LISTED RECORDS |
□ □ □ □ □ □ □
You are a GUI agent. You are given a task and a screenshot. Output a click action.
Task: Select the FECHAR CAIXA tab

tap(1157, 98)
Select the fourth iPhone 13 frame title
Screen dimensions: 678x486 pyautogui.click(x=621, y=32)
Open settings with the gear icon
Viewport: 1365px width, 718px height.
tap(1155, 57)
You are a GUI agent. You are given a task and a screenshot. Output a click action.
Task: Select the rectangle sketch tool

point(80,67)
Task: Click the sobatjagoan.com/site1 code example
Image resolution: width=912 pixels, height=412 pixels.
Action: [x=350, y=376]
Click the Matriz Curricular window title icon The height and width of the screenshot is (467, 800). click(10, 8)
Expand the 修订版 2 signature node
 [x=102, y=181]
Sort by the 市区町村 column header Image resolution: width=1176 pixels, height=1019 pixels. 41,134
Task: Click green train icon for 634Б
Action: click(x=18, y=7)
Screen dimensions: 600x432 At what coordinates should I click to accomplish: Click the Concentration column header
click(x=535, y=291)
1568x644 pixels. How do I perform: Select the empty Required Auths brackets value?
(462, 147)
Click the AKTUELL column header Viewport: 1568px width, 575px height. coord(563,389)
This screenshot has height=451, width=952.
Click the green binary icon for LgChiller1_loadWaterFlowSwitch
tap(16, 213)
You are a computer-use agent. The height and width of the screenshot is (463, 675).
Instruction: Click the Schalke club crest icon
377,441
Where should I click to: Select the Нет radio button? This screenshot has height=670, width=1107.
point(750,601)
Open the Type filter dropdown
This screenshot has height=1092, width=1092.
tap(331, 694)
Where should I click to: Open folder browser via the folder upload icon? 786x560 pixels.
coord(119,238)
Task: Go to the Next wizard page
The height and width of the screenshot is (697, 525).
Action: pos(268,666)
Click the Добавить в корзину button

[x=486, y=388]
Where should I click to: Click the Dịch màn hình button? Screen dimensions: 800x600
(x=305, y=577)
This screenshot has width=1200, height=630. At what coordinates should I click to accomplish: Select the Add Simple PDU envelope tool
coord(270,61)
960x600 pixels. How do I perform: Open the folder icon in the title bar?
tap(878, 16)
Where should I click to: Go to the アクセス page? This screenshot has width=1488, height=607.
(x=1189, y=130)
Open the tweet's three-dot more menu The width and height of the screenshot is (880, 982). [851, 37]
□ □ □ □ □ □ □
When you write the entries out again, keep every word and mark exactly as it is.

EXERCISE ANSWER |
You are a GUI agent. You are given a task and a screenshot. Output a click action.
Task: Select the FECHAR CAIXA tab

tap(1157, 98)
Select the fourth iPhone 13 frame title
Screen dimensions: 678x486 pyautogui.click(x=621, y=32)
Open settings with the gear icon
Viewport: 1365px width, 718px height.
tap(1155, 57)
You are a GUI agent. You are given a task and a screenshot. Output a click action.
Task: Select the rectangle sketch tool

point(80,67)
Task: Click the sobatjagoan.com/site1 code example
Image resolution: width=912 pixels, height=412 pixels.
Action: [x=350, y=376]
Click the Matriz Curricular window title icon The height and width of the screenshot is (467, 800). click(10, 8)
Expand the 修订版 2 signature node
 [x=102, y=181]
Sort by the 市区町村 column header Image resolution: width=1176 pixels, height=1019 pixels. 41,134
Task: Click green train icon for 634Б
Action: click(x=18, y=7)
Screen dimensions: 600x432 At what coordinates should I click to accomplish: Click the Concentration column header
click(x=535, y=291)
1568x644 pixels. How do I perform: Select the empty Required Auths brackets value?
(462, 147)
Click the AKTUELL column header Viewport: 1568px width, 575px height. coord(563,389)
This screenshot has height=451, width=952.
Click the green binary icon for LgChiller1_loadWaterFlowSwitch
tap(16, 213)
You are a computer-use agent. The height and width of the screenshot is (463, 675).
Instruction: Click the Schalke club crest icon
377,441
Where should I click to: Select the Нет radio button? This screenshot has height=670, width=1107.
point(750,601)
Open the Type filter dropdown
This screenshot has height=1092, width=1092.
tap(331, 694)
Where should I click to: Open folder browser via the folder upload icon? 786x560 pixels.
coord(119,238)
Task: Go to the Next wizard page
The height and width of the screenshot is (697, 525).
Action: pos(268,666)
Click the Добавить в корзину button

[x=486, y=388]
Where should I click to: Click the Dịch màn hình button? Screen dimensions: 800x600
(x=305, y=577)
This screenshot has width=1200, height=630. At what coordinates should I click to accomplish: Select the Add Simple PDU envelope tool
coord(270,61)
960x600 pixels. How do I perform: Open the folder icon in the title bar?
tap(878, 16)
Where should I click to: Go to the アクセス page? This screenshot has width=1488, height=607.
(x=1189, y=130)
Open the tweet's three-dot more menu The width and height of the screenshot is (880, 982). [851, 37]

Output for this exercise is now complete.